▶ [Actions to take]
(a) Copy the post on university cheating word for word, between "From Dishonor Code: What" and "had 90 minutes.", inclusive.
(b) Answer these questions about the post on university cheating:
(i) Who wrote "Dishonor Code: What Happens When Cheating Becomes the Norm?"
(ii) Which course's midterm was Sam Beyda taking?
(iii) What crowdsourced website did students use to look up solutions?
(c) Extend the blog post about cheating at universities, picking up after its final sentence.

▶ [Supplied passage]
§
Tuesday, February 28, 2023

When quality control goes out the window, an opportunity is created for someone

Universities are among the few institutions allowed to select based on merit post-Griggs vs. Duke.  If IQ tests are out for commerce, and IQ tests being among the most reliable forecasters of performance, particularly if combined with selective other criteria), then the only way for commerce to recruit based on IQ is to recruit via universities. 

Back a few years ago, it was easy to calculate the average IQ for a student at most of the top universities.  If you wanted bright candidates you recruited at bright universities.

For inexplicable, but probably ideological, reasons, universities have been both admitting less and less well performing students under the flag of DEI and moving away from objective measured performance (SATs, ACTs, etc.).  They have given up one of their few genuine competitive advantages.  

There has been another trend going on which has been less obvious - the pervasiveness of cheating.  This has been around and trending upwards for the past twenty years but with relatively weak means of measuring the trend.  I hear horror stories of how rampant, pervasive and how brazen cheating is but have no ready way to distinguish the horrifying anecdote from the empirically sound observation.

From Dishonor Code: What Happens When Cheating Becomes the Norm? by Suzy Weiss.  The subheading is: Students say they are getting ‘screwed over’ for sticking to the rules. Professors say students are acting like ‘tyrants.’ Then came ChatGPT . . .

She provides additional evidence that universities may be further diluting not just their brand but the quality of their product.  

When it was time for Sam Beyda, then a freshman at Columbia University, to take his Calculus I midterm, the professor told students they had 90 minutes. 

But the exam would be administered online. And even though every student was expected to take it alone, in their dorms or apartments or at the library, it wouldn’t be proctored. And they had 24 hours to turn it in.

“Anyone who hears that knows it’s a free-for-all,” Beyda told me. 

Beyda, an economics major, said students texted each other answers; looked up solutions on Chegg, a crowdsourced website with answers to exam questions; and used calculators, which were technically verboten. 

He finished the exam in under an hour, he said. Other students spent two or three hours on it. Some classmates paid older students who had already taken the course to do it for them. 

“Professors just don’t care,” he told me.
§
▶ [Information shown]
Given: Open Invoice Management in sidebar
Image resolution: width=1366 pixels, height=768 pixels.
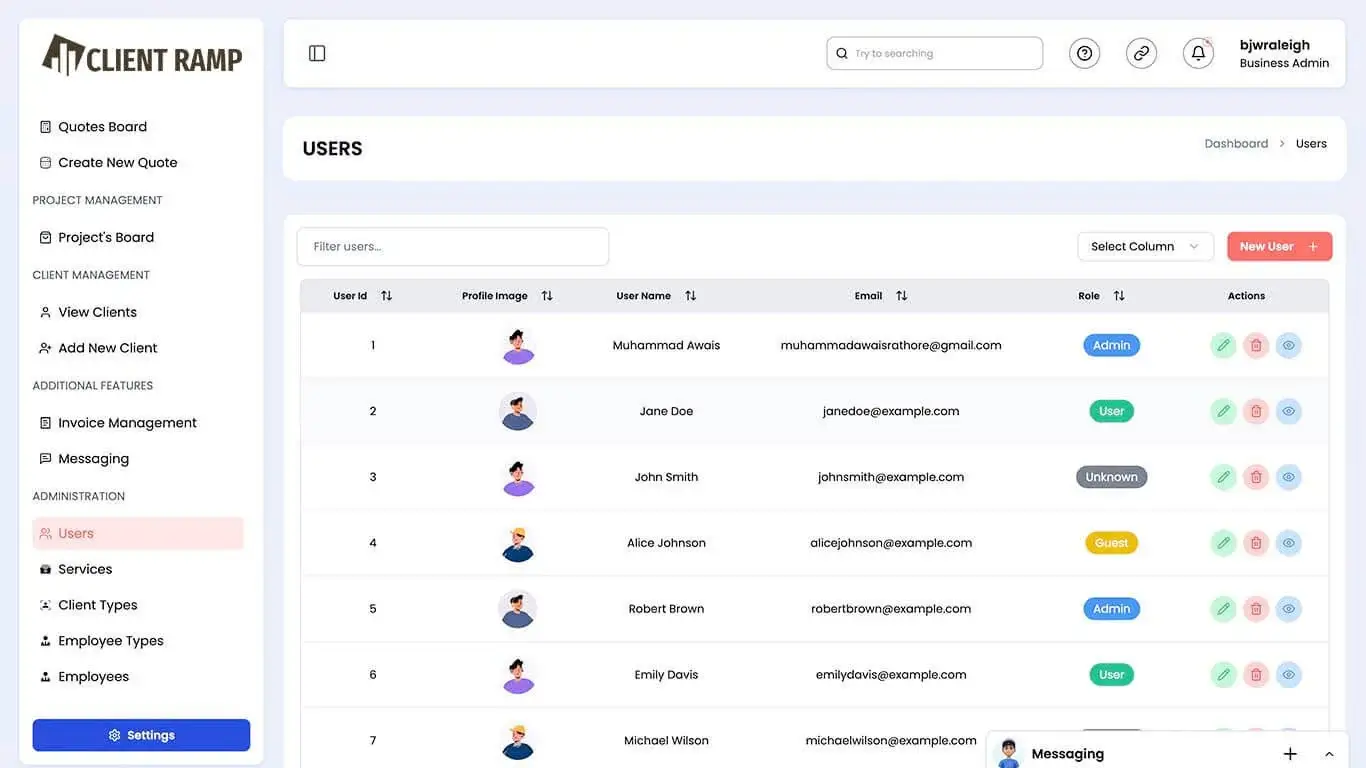Looking at the screenshot, I should (127, 423).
§
▶ [Answers to this exercise]
(a)
From Dishonor Code: What Happens When Cheating Becomes the Norm? by Suzy Weiss.  The subheading is: Students say they are getting ‘screwed over’ for sticking to the rules. Professors say students are acting like ‘tyrants.’ Then came ChatGPT . . .

She provides additional evidence that universities may be further diluting not just their brand but the quality of their product.  

When it was time for Sam Beyda, then a freshman at Columbia University, to take his Calculus I midterm, the professor told students they had 90 minutes.

(b)
(i) Suzy Weiss
(ii) Calculus I
(iii) Chegg

(c)
For decades, campus standards have been plummeting. The hallowed, ivy-draped buildings, the stately quads, the timeless Latin mottos—all that tradition and honor have been slipping away. That’s an old story. Then Covid struck and all bets were off. With college kids doing college from their bedrooms and smartphones, and with the explosion of new technology, cheating became not just easy but practically unavoidable. “Cheating is rampant,” a Princeton senior told me. “Since Covid there’s been an increasing trend toward grade inflation, cheating, and ultimately, academic mediocrity.” 

Now that students are back on campus, colleges are having a hard time putting the genie back in the bottle. Remote testing combined with an array of tech tools—exam helpers like Chegg, Course Hero, Quizlet, and Coursera; messaging apps like GroupMe and WhatsApp; Dropbox folders containing course material from years past; and most recently, ChatGPT, the AI that can write essays—have permanently transformed the student experience.

“It’s the Wild West when it comes to using emerging technologies and new forms of access to knowledge,” Gregory Keating, who has a joint appointment at USC’s Department of Philosophy and Gould School of Law, told me. “Faculties and administrations are scrambling to keep up.”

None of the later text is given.